I just finished Mireille Guiliano’s French Women for All Seasons, the sequel to her bestselling French Women Don’t Get Fat. Like the first, this book is a guide to thinness and the good life. The name for this blog entry comes from one of her section headings on wine; and just like champagne, this work is effervescent, sometimes silly or dry, but always a pleasure and always in style. Guiliano, somewhat mischievously, makes a big point of writing “I don’t do or recommend diets.” Surely that is a bit tongue-in-cheek as much of the text is about finding that slim you and learning to feel bien dans sa peau, or good in your skin, about it. Her fairly well-worn idea is that faddish, American-style diets don’t work. Well, duh. She offers, then, a plan for reshaping your outlook on food, drink and life in order to reshape your body; instead of starving yourself over a few weeks and then ballooning up again and again.

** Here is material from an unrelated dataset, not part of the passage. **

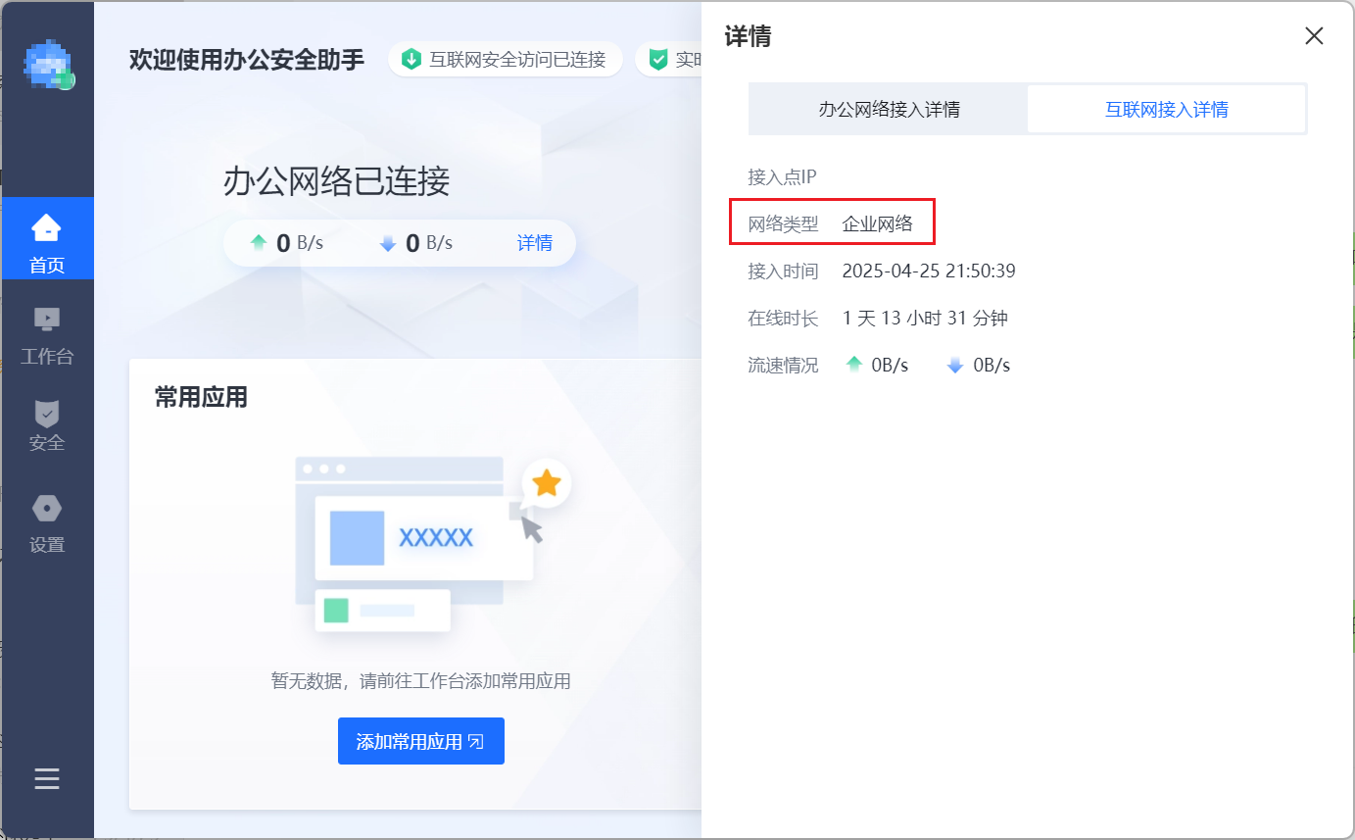Click the green shield icon on partially hidden badge

(658, 60)
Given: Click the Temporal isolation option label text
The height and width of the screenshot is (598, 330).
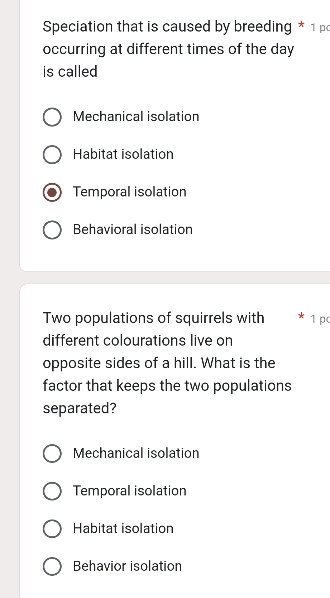Looking at the screenshot, I should point(129,192).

The book is divided into four main sections, representing the traditional four seasons. In them she develops her fashion ideas for each season with accompanying recipes using seasonal ingredients. These chapters are followed by a last few which offer specific guidance on other, related subjects; like developing a taste for wine, planning parties and entertaining, a special commentary on unusual (to Americans) French foods, and an amusing section in which she describes the meanings of some of the various French expressions that she sprinkles so liberally throughout the book. That last bit is rather infectious, non?

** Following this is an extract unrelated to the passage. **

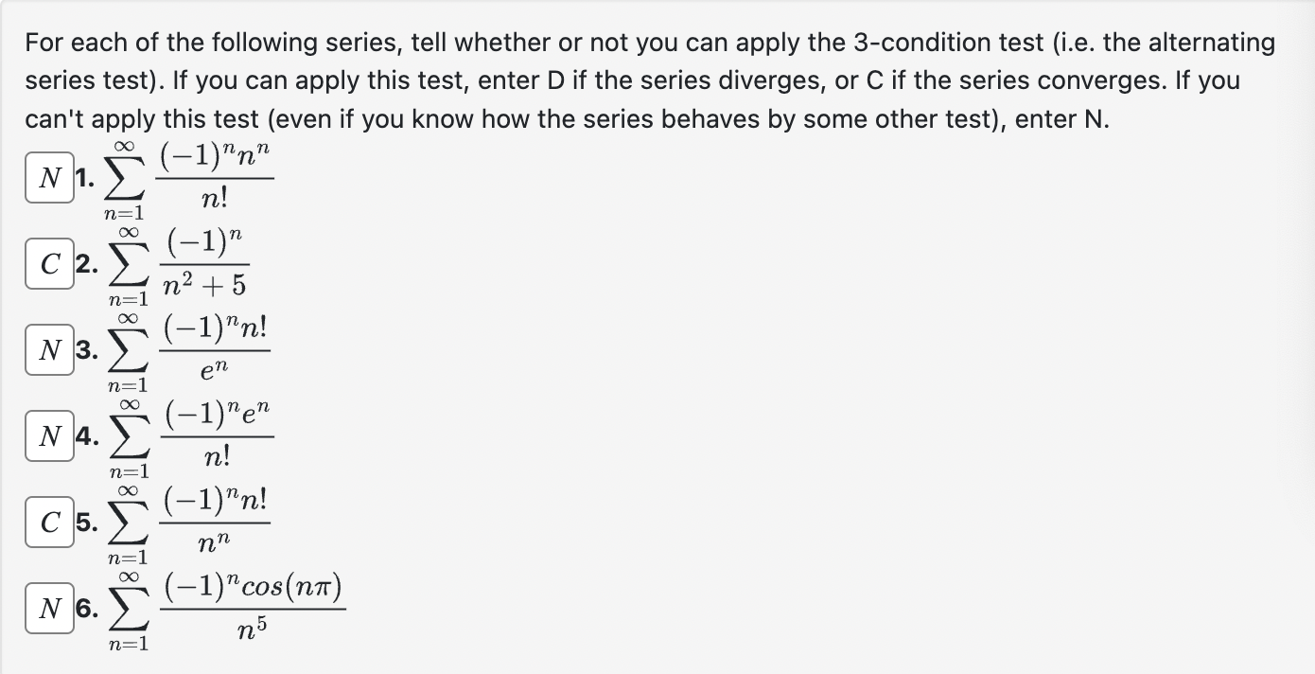The image size is (1315, 674).
Task: Click the formula for series 1 with n factorial
Action: coord(214,175)
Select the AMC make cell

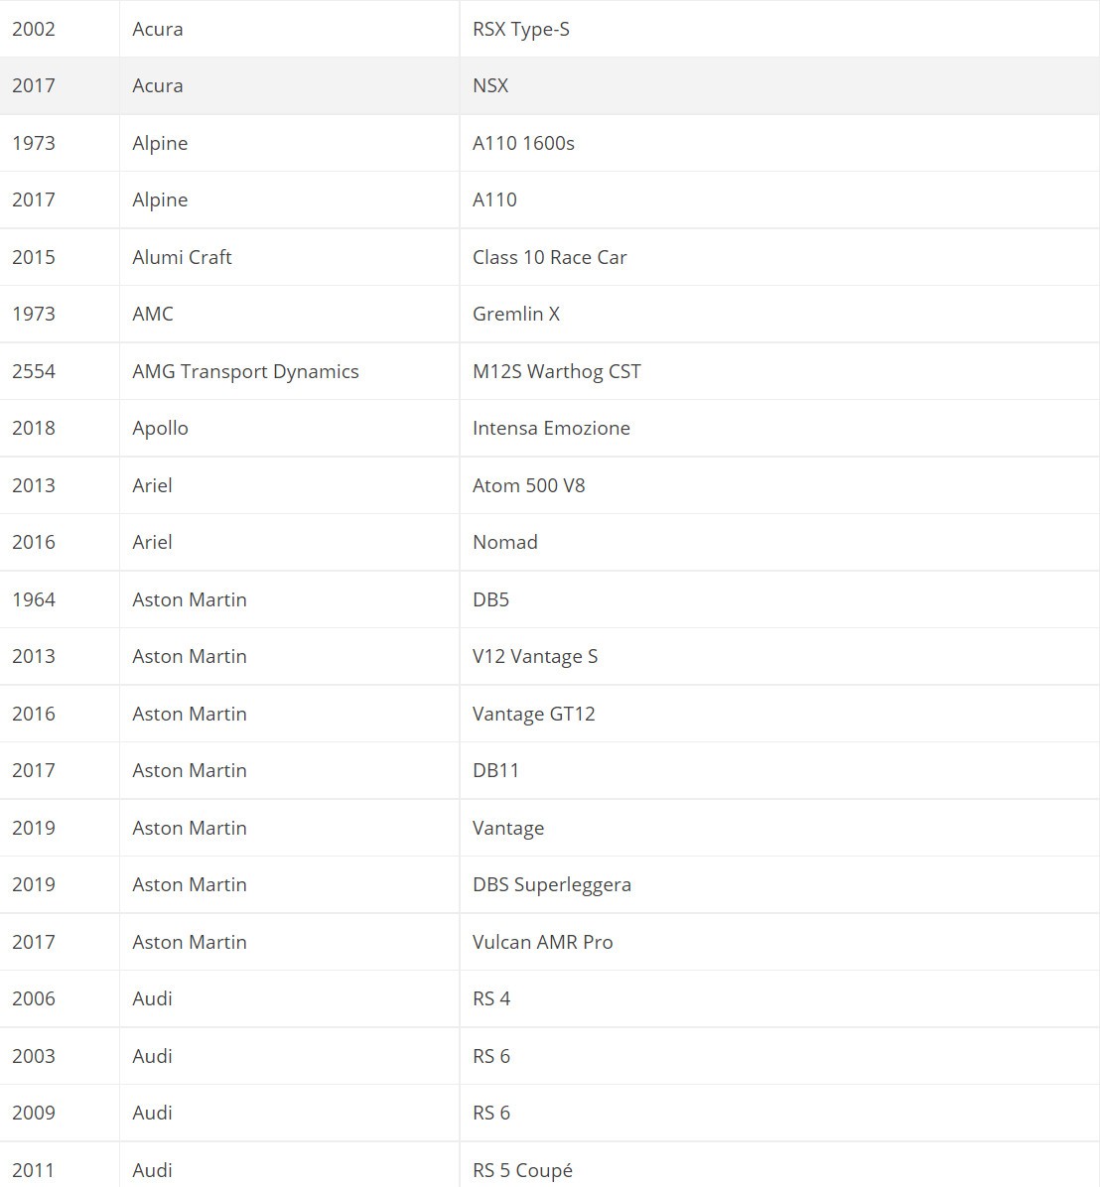pyautogui.click(x=153, y=314)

The book glows with Guiliano’s personal anecdotes about her childhood in France as well as her adulthood living and working in New York. She’s full of opinions about women’s fashion and deportment, exercise and the culture of food. Sometimes these bons mots seem harsh. This example struck me particularly, both because of its obvious validity and the writer’s brutal humor in exposing this common foible: “Others take the arrival of summer sun as the occasion to roast like poulets on a spit, heedless of common sense, let alone medical fact. Raising the bar for what constitutes a healthy glow, they compel their more vampirish sisters to slather on the tanner-in-a-tube, which leaves virtually all complexions some shade of cantaloupe.” She’s not that tough all of the time. Usually, Guiliano’s advice is more businesslike yet compassionate. To the nervous potential hostess, she writes:
I know a lot of people panic or obsess over looking and doing their best. We can all become insecure about hosting and sometimes have the feeling that people are coming to judge us. But that’s nonsense. Most of them will have made up their minds about you well before they ever show up; if they’ve accepted your invitation, that already says a lot. Besides, even reluctant acceptors still want to have a good time. Nobody shows up determined not to. Really, you’ve got them from hello.

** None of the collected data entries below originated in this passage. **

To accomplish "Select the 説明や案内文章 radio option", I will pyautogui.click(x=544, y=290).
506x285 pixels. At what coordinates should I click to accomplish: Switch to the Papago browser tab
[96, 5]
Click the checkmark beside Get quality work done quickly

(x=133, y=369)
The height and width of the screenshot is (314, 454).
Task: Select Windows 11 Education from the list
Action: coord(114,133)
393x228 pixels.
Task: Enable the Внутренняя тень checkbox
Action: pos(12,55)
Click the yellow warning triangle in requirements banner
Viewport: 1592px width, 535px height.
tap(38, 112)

No truer words were ever written!
Despite the book’s title, her helpful suggestions about weight and portion control can apply equally to both sexes. I’m curious about several of her recipes, especially the fiddle head fern pasta for springtime. I hope to make that one when fiddle heads return. A lot of the recipes call for dairy. This is French cooking after all. Guiliano’s not shy about using butter, eggs, milk and cream, seemingly with abandon. She’s no stranger to meat dishes, either. I passed over those recipes without incident. She confesses her chocolate addiction openly. This is one of her personal “offenders” that leads her down the path to overweight. This problem doesn’t prevent her from offering loads of decadent chocolate dessert recipes for the reader to drool over. Fortunately, I’m not that into chocolate, so I can handle it.
Many of the dishes that she describes are standard French stuff. She has her version of vichyssoise, also known as cold leek and potato soup, a few kinds of mousse, and oysters prepared several ways. I was enchanted with that last but still remain too intimidated by shucking them to really test-drive those recipes. Perhaps someday… She does have some more adventurous fare, like farfalle with edamame, and frogs’ legs, though these are few and far between. I liked her emphasis on eating good foods in season and frequenting farmers’ markets as a way to improve taste.
No doubt Guiliano’s central idea is correct: portion control and regular exercise accompanied by the occasional indulgence probably is the best way to reduce and maintain your desired weight. What makes her program innovative compared to the run-of-the-mill diet plan is that last, indulge-yourself-occasionally part. Have fun, but in moderation, s’il vous plait!
I enjoyed this book quite a lot but sort of wonder about what makes it so pleasant. The recipes are fairly traditional, her fashion suggestions are positively old-school (no jeans, now really!?!) and the plan for weight control is the same thing that my primary care physician tells me whenever I go in for a visit. I think that it must be all of the Frenchie stuff.
Guiliano’s life seems terribly glamorous. She lives in Paris and New York, where she owns apartments in both places; she has a summer home in Provence; she and her husband frequently travel to Italy where they go wine tasting with ancient barons and baronesses in Tuscany; she is a high level executive for the famous champagne house, Veuve Cliquot. She seems to have done everything, and with such style! Amazing!
What is it about French people criticizing America that makes a book such a delight?